PROVIDED TEXT:
▼
Railway station in Budapest, Hungary

Budapest Déli station (Budapest-Déli pályaudvar, /hu/; lit. 'Budapest southern station'), known to locals and foreigners alike simply as the Déli is one of the three main railway stations in Budapest, Hungary.

Located in the 1st District (Várkerület) of Budapest, the station is located in Buda, and primarily serves towns and cities in Transdanubia. The station was first opened in 1861 on the line towards Rijeka (then known as Fiume and part of the Austro-Hungarian Empire) on the Adriatic Sea. Significant damage to the station occurred in the Second World War, and the modern façade of the railway station (the only modern building in all of Budapest's major rail terminals) was eventually completed in 1975.

The station is a major transport hub for the city, with BKV Zrt. trams and buses serving adjoining districts. A metro station (opened in 1972) is located underneath the terminal building, being the western terminus of the M2 (East-West) line of the Budapest Metro.

==Station layout==
Budapest Déli has five island platform and two side platforms serving twelve tracks. All tracks terminate at the station.

==Public transport==
Budapest Déli railway station is located in the 1st district of Budapest, Hungary.

- Metro:
- Tram: 17, 56, 56A, 59, 59A, 59B, 61
- Bus: 21, 21A, 39, 102, 139, 140, 140A
- Nocturnal lines: 960, 990

==Future developments==
Plans exist to build a cross-city tunnel linking Déli station with Budapest-Nyugati Railway Terminal.
▲
SUPPLIED INFORMATION:
▼
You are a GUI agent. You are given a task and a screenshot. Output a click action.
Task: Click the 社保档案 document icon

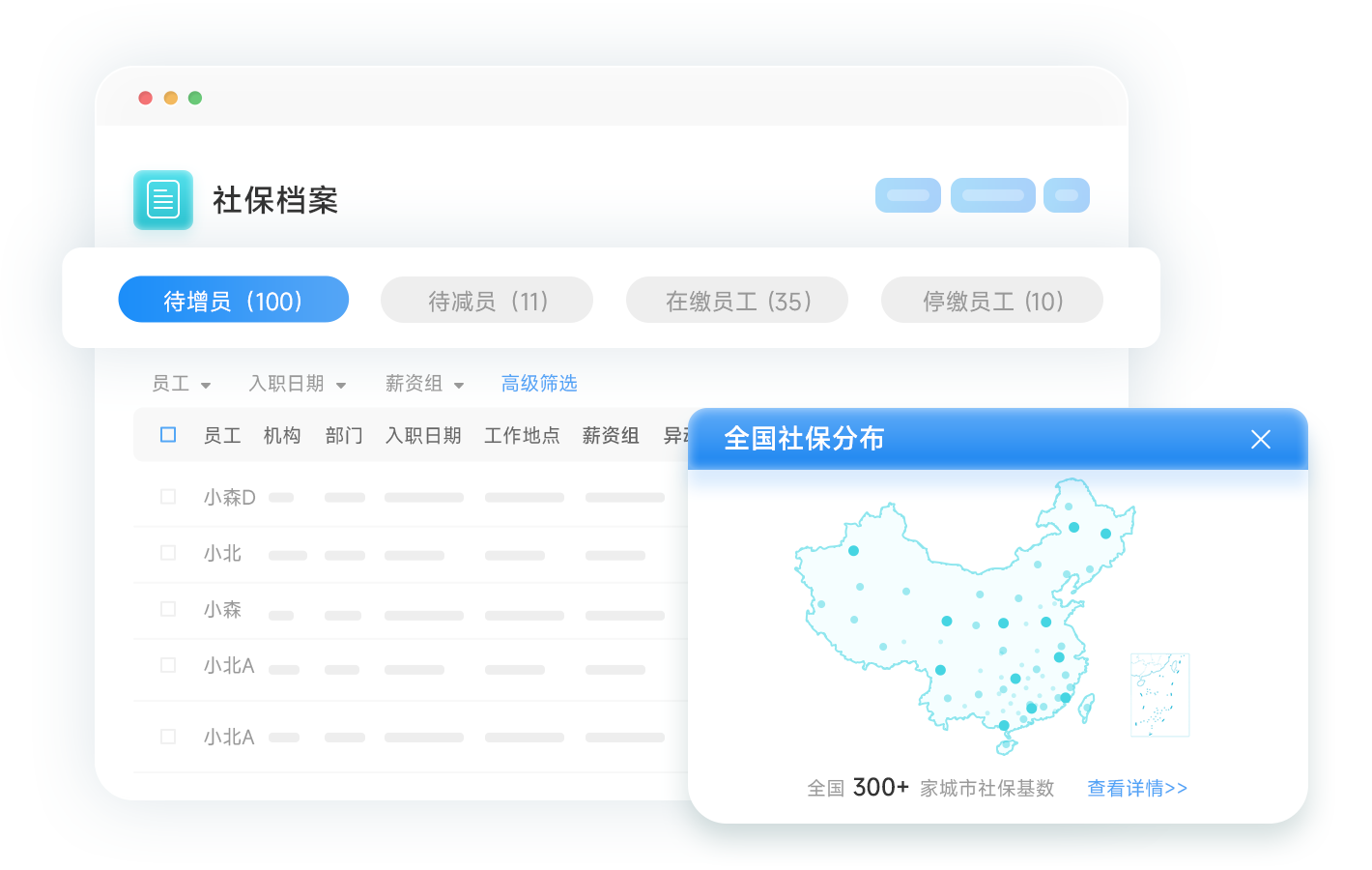coord(162,200)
▲
WORK INSTRUCTION A:
According to the Déli station text, in what year was the station's modern façade completed?
WORK INSTRUCTION B:
Write out the Déli station text from "Railway station in" to "completed in 1975.".

TASK OUTPUT A:
1975

TASK OUTPUT B:
Railway station in Budapest, Hungary

Budapest Déli station (Budapest-Déli pályaudvar, /hu/; lit. 'Budapest southern station'), known to locals and foreigners alike simply as the Déli is one of the three main railway stations in Budapest, Hungary.

Located in the 1st District (Várkerület) of Budapest, the station is located in Buda, and primarily serves towns and cities in Transdanubia. The station was first opened in 1861 on the line towards Rijeka (then known as Fiume and part of the Austro-Hungarian Empire) on the Adriatic Sea. Significant damage to the station occurred in the Second World War, and the modern façade of the railway station (the only modern building in all of Budapest's major rail terminals) was eventually completed in 1975.